Semarang secara tipografi merupakan daerah yang sangat baik, memiliki dataran tinggi (Semarang atas) dan dataran rendah (Semarang bawah). Keadaan seperti ini sangat menguntungkan dilihat dari berbagai hal, terutama berkaitan dengan sumber air bersih dan distribusi air hujan. Namun juga dapat menjadi hal buruk bila pengelolaan tata guna lahan tidak tepat.
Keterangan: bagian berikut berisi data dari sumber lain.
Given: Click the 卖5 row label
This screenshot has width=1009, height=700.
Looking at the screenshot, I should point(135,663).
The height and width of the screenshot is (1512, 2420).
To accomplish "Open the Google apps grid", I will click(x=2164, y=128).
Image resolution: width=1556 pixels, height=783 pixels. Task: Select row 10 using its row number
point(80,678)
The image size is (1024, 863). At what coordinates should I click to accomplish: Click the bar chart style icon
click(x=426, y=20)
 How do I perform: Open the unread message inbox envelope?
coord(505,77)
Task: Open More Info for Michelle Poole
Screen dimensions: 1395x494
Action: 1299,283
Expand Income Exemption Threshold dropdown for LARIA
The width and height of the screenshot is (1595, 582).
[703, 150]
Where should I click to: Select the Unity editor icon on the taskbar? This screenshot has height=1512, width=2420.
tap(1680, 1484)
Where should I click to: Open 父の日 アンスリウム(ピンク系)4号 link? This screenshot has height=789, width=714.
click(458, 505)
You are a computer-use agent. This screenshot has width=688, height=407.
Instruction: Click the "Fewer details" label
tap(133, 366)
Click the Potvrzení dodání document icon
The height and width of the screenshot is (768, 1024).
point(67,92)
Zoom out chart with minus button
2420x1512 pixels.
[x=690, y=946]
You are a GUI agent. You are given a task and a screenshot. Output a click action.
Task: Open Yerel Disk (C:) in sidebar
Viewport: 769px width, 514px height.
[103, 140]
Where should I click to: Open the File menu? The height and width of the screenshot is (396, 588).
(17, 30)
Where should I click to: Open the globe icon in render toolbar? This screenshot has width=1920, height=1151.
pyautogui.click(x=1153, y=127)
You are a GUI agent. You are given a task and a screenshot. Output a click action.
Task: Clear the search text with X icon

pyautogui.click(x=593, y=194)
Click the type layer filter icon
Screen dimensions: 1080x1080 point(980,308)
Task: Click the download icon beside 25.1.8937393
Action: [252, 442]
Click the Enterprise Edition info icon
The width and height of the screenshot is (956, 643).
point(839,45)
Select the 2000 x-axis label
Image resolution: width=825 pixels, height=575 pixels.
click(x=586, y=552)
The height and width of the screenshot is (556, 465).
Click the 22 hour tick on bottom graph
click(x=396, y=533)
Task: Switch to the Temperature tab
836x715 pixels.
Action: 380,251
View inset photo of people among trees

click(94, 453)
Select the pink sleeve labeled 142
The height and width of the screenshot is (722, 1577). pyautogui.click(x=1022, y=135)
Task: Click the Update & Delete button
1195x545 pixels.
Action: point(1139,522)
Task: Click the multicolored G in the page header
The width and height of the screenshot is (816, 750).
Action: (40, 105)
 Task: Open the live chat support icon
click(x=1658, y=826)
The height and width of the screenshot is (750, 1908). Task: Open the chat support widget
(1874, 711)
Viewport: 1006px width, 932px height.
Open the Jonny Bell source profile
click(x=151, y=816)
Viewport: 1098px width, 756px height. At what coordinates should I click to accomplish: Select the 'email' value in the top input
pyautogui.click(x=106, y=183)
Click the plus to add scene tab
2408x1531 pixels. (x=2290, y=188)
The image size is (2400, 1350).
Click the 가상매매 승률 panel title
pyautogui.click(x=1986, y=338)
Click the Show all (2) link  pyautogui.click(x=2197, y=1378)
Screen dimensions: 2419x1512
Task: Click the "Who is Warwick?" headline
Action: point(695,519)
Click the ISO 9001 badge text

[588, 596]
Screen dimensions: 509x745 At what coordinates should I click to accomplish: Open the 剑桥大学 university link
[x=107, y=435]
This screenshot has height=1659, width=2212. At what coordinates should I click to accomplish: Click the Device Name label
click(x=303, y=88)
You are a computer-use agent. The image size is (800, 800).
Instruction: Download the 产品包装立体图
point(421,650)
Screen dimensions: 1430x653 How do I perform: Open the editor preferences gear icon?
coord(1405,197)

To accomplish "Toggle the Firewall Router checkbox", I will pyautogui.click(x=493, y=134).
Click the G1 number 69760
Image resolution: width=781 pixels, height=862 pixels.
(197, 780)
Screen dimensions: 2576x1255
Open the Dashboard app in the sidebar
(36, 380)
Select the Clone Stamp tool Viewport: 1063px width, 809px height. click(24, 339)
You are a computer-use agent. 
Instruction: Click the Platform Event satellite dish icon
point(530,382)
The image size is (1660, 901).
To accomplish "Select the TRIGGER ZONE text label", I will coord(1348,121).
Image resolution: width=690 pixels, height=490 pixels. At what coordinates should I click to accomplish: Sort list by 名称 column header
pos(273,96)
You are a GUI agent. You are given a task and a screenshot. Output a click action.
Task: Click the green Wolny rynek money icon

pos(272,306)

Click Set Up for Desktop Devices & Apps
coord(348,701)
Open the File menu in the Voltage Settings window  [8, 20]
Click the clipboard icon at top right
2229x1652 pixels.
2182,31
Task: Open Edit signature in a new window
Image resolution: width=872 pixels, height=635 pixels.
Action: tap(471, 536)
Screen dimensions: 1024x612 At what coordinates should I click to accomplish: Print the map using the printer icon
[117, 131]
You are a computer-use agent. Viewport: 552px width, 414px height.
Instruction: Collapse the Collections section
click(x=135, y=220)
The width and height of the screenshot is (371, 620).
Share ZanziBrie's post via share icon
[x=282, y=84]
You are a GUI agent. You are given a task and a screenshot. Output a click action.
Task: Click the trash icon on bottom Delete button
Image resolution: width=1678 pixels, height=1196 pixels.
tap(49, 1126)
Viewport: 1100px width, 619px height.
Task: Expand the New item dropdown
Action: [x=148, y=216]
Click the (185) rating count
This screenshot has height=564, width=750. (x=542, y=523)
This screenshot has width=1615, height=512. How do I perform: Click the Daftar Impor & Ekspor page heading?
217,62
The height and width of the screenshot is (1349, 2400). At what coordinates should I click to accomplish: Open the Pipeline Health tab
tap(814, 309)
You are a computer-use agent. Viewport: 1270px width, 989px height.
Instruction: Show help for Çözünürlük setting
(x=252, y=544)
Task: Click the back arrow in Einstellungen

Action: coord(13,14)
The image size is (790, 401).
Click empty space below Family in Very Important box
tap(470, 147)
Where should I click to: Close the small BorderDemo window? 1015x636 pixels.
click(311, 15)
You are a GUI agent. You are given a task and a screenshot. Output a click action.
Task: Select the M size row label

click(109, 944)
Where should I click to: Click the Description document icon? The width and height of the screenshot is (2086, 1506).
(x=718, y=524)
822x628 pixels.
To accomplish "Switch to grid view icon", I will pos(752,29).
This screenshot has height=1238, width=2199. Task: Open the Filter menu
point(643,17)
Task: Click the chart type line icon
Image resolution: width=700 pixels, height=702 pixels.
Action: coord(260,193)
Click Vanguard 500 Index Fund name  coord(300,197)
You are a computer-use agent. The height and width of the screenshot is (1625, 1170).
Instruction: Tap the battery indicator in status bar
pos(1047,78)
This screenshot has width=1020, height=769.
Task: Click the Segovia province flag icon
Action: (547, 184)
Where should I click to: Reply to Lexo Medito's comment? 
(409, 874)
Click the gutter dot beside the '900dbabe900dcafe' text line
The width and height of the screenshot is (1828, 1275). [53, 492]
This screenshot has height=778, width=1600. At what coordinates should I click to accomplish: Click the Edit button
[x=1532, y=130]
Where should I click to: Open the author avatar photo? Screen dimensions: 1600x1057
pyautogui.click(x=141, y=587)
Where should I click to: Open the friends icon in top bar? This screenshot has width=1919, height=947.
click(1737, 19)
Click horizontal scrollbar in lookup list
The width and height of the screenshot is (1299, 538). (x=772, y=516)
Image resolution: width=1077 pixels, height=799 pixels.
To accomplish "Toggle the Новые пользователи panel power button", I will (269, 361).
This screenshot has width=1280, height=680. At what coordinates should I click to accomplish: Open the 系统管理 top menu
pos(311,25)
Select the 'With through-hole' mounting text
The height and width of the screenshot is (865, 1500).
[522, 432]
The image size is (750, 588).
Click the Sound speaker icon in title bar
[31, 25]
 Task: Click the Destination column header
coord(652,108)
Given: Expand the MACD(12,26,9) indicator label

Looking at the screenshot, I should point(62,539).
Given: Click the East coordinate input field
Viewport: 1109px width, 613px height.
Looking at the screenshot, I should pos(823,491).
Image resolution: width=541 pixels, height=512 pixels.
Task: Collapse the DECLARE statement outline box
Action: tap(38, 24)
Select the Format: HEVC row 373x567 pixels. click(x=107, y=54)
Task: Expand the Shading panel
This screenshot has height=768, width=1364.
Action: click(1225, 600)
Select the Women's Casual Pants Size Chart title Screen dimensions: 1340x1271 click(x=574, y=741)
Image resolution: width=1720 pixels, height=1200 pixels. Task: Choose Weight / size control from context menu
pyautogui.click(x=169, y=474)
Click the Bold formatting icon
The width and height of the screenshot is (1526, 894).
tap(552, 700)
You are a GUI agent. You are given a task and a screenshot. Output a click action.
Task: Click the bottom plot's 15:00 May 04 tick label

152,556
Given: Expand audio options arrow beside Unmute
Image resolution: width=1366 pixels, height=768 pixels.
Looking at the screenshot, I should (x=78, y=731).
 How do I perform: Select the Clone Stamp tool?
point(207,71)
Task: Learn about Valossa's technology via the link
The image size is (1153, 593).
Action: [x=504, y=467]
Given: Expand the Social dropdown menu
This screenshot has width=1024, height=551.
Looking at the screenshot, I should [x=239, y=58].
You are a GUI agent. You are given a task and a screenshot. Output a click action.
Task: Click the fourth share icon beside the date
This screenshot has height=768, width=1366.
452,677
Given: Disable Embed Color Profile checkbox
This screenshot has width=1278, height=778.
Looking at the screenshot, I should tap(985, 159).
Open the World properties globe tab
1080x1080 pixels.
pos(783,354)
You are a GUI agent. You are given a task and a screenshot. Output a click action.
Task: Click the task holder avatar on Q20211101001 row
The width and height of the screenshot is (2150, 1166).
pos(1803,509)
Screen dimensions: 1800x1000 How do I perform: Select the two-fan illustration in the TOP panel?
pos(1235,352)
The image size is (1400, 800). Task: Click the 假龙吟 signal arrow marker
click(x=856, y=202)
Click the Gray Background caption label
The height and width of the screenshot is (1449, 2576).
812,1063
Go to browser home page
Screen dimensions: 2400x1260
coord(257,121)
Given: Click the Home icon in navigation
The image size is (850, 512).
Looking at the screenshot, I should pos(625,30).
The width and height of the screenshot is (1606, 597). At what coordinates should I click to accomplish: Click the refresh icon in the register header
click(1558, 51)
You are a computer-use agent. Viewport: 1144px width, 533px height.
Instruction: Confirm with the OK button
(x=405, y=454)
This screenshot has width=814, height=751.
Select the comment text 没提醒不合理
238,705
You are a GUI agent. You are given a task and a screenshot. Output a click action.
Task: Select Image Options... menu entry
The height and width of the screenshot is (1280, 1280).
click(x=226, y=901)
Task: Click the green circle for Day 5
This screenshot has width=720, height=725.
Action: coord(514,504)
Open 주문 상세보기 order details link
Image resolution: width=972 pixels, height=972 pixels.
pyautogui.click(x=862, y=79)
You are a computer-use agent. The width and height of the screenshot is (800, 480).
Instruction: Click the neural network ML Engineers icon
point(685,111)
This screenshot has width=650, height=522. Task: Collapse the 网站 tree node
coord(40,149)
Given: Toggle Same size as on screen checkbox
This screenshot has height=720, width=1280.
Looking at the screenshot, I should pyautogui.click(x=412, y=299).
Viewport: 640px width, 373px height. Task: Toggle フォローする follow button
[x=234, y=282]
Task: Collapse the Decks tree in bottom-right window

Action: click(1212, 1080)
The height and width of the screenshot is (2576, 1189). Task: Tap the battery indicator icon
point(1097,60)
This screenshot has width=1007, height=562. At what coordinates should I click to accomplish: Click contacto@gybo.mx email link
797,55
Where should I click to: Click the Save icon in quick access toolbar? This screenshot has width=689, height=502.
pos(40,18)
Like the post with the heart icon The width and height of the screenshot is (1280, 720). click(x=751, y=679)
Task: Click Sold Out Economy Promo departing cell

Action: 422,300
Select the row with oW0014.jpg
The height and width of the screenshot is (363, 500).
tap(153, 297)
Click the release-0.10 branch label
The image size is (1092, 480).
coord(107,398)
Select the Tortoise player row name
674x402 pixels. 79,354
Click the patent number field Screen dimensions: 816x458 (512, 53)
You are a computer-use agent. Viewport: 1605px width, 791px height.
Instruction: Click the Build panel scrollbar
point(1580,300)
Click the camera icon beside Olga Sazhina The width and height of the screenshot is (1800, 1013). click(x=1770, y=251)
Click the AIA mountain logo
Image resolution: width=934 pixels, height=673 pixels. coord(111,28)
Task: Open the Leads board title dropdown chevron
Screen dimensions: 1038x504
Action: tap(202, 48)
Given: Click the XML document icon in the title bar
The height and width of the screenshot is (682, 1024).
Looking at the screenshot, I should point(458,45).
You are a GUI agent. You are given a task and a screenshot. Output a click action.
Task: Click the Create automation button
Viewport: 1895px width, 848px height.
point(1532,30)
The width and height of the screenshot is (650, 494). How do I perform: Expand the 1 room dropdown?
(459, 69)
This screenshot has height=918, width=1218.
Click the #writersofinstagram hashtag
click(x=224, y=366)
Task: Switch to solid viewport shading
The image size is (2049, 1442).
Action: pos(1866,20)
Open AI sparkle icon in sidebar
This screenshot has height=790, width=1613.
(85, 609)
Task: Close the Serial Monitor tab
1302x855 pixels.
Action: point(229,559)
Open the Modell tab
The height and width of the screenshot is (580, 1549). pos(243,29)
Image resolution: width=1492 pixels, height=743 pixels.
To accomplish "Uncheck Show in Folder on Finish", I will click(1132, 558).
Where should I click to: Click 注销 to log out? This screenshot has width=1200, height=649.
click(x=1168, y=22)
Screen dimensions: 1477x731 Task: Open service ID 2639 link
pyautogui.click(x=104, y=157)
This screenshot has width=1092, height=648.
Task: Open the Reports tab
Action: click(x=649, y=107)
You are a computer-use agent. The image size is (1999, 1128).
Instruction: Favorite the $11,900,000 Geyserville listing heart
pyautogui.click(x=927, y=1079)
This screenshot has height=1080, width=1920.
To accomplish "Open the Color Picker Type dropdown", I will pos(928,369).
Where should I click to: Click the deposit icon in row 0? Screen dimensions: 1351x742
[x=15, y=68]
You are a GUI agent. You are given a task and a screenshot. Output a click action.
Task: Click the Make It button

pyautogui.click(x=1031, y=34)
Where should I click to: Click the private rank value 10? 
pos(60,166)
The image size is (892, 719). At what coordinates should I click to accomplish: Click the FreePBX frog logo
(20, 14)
Secara morfologi Kota Semarang terbagi dalam area berikut :

] Dataran

Merupakan punggung lereng perbukitan dengan kemiringan 0-3% dengan area penyebaran 164.9 km2 atau sekitar 42.36%.

] Daerah bergelombang

Merupakan punggungan, kaki bukit dan lembah sungai dengan kemiringan 3-9% dengan area penyebaran 68.09 km2 atau sekitar 17.36%.

] Perbukitan berlereng landai

Merupakan kaki dan punggungan perbukitan dengan kemiringan 10-15% dengan area penyebaran 73.31 km2 atau sekitar 18.84%.

] Perbukitan berlereng agak terjal

Merupakan lereng dan puncak perbukitan dengan kemiringan 15-30% dengan area penyebaran 57.91 km2 atau sekitar 14.8%.

] Perbukitan berlereng terjal

Merupakan lereng dan puncak perbukitan dengan kemiringan 30-50% dengan area penyebaran 17.47 km2 atau sekitar 4.47%.

] Perbukitan berlereng sangat terjal

Merupakan lereng bukit dan tebing sungai kemiringan 50-70% dengan area penyebaran 2.26 km2 atau sekitar 0.58%.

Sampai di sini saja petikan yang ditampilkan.